Reading passage
----------------------------------------
Rugged RFID TagsApplications in outdoor environments or tough warehouses need a tag that can withstand snow and ice, dust and debris, or even the crushing forces felt under a tractor wheel. For these applications, a highly rugged passive tag is needed to make the application successful.

Size – Some applications have specific size constraints when tracking small or large items. Size is one of the more important questions to answer when choosing an RFID tag because there are many different sizes available.

Item Materials – If an application requires tracking metal assets, UHF metal-mount tags are typically the only way to get a reliable tag read, with a decent amount of read range. These tags are specifically designed to mitigate the problems UHF RFID faces around metal.

Embeddable RFID TagsIf tagging an item becomes a problem for specific applications due to significant wear and tear, embeddable tags can fit in small crevices and be covered in epoxy so the RFID tag is out of harm’s way. To learn more about how to embed RFID tags, read our article: Embeddable RFID Tags - What do I Need to Know.

A roll of Passive RFID inlays

Inlays are usually the cheapest RFID tags costing as low as $0.12 per tag in high volumes, but the price does not affect the performance. These inlays are grouped into three main types:

Dry Inlays – An RFID microchip (IC) and antenna attached to a material or substrate called a web. These inlays look like they have been laminated and come standard with no adhesive.
----------------------------------------
(Records)

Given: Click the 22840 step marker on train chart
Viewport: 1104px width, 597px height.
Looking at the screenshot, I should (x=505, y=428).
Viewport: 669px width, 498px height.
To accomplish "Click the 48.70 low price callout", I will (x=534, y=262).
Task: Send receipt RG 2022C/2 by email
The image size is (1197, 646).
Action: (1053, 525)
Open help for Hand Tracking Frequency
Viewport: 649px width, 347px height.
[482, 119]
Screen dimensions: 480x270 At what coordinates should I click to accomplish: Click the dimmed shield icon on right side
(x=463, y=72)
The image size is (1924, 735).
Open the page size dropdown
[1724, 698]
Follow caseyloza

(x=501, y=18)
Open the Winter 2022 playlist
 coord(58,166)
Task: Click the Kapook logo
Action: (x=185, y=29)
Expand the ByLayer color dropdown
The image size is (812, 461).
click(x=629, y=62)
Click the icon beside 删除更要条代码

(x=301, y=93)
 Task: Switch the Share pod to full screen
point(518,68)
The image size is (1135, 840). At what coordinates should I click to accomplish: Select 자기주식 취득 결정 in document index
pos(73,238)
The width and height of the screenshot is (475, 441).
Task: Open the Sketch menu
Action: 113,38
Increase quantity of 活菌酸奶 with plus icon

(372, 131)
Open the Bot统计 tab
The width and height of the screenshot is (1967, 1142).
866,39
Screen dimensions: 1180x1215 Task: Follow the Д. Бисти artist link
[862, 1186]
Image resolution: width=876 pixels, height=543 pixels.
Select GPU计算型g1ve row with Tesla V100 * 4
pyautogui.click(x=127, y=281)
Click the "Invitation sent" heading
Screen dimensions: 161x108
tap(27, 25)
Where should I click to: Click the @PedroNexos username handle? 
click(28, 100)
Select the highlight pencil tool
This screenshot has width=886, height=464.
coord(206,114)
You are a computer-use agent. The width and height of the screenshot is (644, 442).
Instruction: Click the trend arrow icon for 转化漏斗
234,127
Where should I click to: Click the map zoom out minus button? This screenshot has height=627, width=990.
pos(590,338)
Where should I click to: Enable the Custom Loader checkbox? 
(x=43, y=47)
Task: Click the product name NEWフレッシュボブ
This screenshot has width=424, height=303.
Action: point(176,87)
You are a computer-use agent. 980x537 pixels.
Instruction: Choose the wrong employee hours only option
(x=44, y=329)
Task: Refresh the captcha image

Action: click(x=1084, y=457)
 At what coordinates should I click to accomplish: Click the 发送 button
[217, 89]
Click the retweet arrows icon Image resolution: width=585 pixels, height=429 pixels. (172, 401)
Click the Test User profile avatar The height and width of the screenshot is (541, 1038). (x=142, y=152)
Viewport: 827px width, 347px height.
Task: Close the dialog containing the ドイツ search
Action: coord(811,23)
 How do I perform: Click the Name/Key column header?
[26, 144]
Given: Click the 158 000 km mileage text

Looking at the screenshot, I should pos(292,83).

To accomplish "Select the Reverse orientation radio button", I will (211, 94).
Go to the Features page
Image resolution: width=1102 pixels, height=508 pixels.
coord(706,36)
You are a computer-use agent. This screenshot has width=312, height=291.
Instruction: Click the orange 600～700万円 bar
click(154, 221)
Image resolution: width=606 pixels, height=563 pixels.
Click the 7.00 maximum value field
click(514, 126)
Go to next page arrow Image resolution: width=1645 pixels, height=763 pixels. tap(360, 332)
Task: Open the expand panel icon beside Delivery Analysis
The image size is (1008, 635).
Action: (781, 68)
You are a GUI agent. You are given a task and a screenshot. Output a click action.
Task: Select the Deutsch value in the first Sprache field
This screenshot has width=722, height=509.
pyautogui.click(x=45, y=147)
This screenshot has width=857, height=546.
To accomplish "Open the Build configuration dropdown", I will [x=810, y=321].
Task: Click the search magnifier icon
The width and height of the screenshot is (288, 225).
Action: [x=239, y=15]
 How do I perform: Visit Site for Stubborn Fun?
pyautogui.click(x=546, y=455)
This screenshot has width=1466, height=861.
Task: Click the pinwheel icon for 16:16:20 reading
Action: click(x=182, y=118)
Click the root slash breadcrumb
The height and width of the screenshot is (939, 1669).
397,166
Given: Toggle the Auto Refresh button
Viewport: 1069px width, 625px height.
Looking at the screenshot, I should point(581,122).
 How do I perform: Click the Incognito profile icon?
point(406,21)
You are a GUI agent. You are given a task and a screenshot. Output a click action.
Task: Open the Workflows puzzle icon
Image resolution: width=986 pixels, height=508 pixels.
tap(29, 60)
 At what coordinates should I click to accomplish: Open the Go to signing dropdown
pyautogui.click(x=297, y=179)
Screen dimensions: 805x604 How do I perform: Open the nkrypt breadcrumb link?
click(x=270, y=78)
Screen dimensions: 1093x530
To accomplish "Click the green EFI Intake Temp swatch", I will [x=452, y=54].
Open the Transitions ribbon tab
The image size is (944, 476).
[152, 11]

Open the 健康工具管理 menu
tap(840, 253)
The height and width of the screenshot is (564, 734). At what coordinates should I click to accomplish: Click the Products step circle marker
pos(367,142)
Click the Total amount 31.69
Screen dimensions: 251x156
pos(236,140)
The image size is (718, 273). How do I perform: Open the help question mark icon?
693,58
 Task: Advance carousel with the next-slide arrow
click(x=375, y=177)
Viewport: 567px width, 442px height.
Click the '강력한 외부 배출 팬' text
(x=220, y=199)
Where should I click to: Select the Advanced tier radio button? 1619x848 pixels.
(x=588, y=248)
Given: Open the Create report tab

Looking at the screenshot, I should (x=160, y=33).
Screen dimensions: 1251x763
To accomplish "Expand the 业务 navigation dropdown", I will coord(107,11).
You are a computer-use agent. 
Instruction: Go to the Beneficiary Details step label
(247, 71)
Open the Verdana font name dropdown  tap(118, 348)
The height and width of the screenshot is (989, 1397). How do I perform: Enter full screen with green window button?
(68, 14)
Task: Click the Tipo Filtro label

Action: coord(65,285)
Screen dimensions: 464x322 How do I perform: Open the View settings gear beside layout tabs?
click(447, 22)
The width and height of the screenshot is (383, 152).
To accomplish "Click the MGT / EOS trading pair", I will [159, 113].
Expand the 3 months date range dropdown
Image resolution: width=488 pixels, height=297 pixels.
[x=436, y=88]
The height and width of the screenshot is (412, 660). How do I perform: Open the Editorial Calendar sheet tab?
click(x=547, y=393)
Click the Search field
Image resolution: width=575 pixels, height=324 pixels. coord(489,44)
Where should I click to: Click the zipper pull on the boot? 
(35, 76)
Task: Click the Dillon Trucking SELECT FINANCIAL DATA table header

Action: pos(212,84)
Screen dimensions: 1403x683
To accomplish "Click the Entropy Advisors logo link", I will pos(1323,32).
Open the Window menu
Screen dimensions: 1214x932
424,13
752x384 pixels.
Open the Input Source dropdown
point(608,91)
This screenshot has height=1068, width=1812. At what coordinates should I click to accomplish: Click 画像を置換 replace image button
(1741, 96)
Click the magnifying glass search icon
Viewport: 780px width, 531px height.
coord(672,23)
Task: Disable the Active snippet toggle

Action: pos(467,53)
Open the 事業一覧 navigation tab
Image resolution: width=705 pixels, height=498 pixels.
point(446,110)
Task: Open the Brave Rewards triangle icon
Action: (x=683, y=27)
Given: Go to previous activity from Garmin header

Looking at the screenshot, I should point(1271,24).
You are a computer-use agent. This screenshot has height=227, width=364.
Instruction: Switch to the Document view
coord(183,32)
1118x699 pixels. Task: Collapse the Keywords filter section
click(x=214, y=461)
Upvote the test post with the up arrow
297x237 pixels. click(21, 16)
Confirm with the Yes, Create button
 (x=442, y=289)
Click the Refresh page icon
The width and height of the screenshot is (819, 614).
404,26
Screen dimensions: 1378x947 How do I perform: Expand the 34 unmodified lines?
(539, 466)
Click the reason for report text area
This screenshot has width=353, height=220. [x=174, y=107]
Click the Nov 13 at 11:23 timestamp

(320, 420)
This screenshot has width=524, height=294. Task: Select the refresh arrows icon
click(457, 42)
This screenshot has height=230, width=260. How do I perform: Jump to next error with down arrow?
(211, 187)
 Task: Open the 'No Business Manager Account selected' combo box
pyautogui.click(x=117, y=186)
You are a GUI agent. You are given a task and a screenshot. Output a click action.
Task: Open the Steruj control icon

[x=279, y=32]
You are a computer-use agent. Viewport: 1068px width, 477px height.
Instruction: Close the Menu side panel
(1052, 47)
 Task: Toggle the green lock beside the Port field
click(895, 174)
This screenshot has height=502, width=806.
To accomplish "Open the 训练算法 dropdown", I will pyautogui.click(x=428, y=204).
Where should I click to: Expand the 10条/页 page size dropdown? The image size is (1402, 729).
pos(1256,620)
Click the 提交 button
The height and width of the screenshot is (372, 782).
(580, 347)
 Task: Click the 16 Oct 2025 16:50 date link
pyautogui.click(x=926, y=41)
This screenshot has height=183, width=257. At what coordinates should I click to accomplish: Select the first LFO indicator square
----------------------------------------
To do
a. In the RFID tag passage, what kind of tags are typically the only way to get a reliable read with decent range when tracking metal assets?
b. Quote everything in the RFID tag passage from "Item Materials –" down to "Need to Know.".

Task results
a. UHF metal-mount tags.

b.
Item Materials – If an application requires tracking metal assets, UHF metal-mount tags are typically the only way to get a reliable tag read, with a decent amount of read range. These tags are specifically designed to mitigate the problems UHF RFID faces around metal.

Embeddable RFID TagsIf tagging an item becomes a problem for specific applications due to significant wear and tear, embeddable tags can fit in small crevices and be covered in epoxy so the RFID tag is out of harm’s way. To learn more about how to embed RFID tags, read our article: Embeddable RFID Tags - What do I Need to Know.